In response, the Advisory Committee altered a number of its proposals—including elimination of the proposed curtailment of depositions and written discovery requests—and submitted them to the Standing Committee on Rules of Practice and Procedure. On May 29–30, 2014, the Standing Committee unanimously approved all of the proposals and forwarded them to the Judicial Conference. If approved by the conference, they will go to the Supreme Court, which will act before May 2015. If the Court approves the package, it will go to Congress, which will have until December 1, 2015, to block the new rules from taking effect. Failing that, they will become effective on December 1, 2015. Here are some highlights:
- Rule 1: The parties are enjoined to “construe, administer, and employ” the rules to secure the “just, speedy, and inexpensive determination” of claims.
- Rule 4(m): The time limit for service of a summons and complaint is 90 days.
- Rule 16(b)(2) and (3): Absent a finding of good cause for delay, the judge must issue a scheduling order within the earlier of 90 days after any defendant is served or 60 days after any defendant has appeared.
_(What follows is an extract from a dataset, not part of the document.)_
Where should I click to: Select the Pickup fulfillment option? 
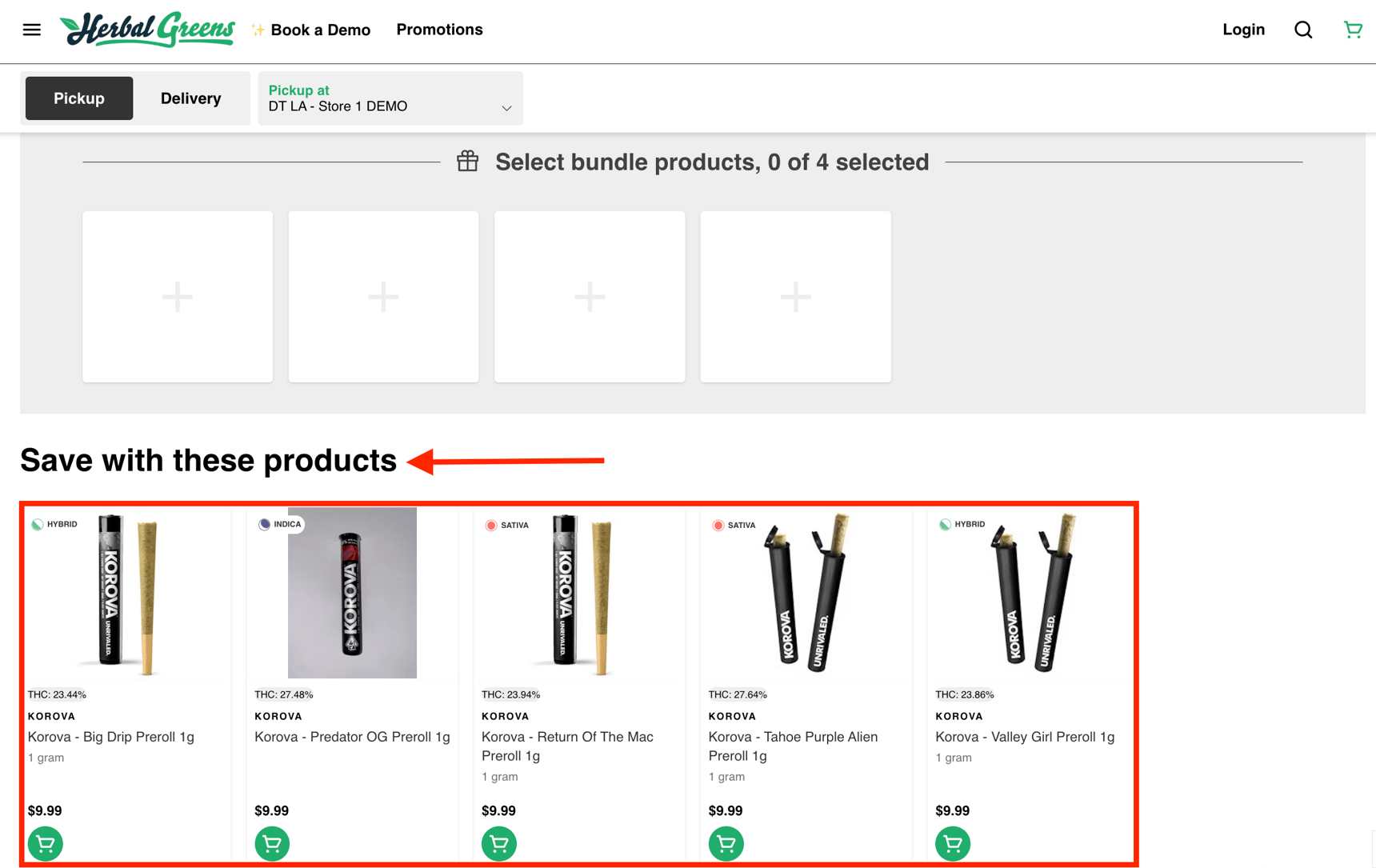click(x=78, y=98)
The order may provide for preservation of electronically stored information (ESI), include agreements reached under Rule 502 of the Federal Rules of Evidence, and direct that a movant in a discovery dispute must request a pre-motion conference with the court.
- Rule 26(b), (d), and (f): The “proportionality” requirement is moved forward to Rule 26(b)(1) to emphasize that discovery must be “proportional to the needs of the case, considering the importance of the issues [and the discovery in resolving them] . . . the amount in controversy, the parties’ relative access to relevant information [and] resources, and whether the burden or expense of the proposed discovery outweighs its likely benefit.” Rule 34 requests may be served three weeks after service of the summons and complaint and, if so served, are to be deemed served as of the first Rule 26(f) conference. The Rule 26(f) discovery plan should address any issues concerning preservation of ESI and whether to ask for an order under Evidence Rule 502.
- Rules 30(a) and (b), 31(a), and 33(a): “Proportionality” is incorporated to allow for greater discovery, when appropriate, than presumptively authorized by the rules.
- Rule 34(b): Grounds for objection must be stated with specificity, and the objection must state whether any responsive materials are being withheld on the basis of the objection.
- Rule 37(e): Under Rule 37(e)(1), if ESI that should have been preserved “is lost because a party failed to take reasonable steps to preserve it, and it cannot be restored or replaced through additional discovery, the court may,” upon finding prejudice to another party, order measures “no greater than necessary to cure the prejudice.” Under Rule 37(e)(2), only upon finding that the party acted with the intent to deprive the other party of the information, the court may “(A) presume that the lost information was unfavorable to the party; (B) instruct the jury that it may or must presume the information was unfavorable to the party; or (C) dismiss the action or enter a default judgment.”
Practitioners may be skeptical that these amendments will reduce the complexity and cost of federal civil litigation. To the contrary, experience teaches that litigation likely will continue to grow more complex and expensive, beyond the reach of those with modest (non-fee-shifting) claims. Still, the changes are laudable—especially proposed Rule 37(e), which promises to bring rationality and consistency to the developing law of spoliation.
Charles S. Fax is an associate editor for Litigation News.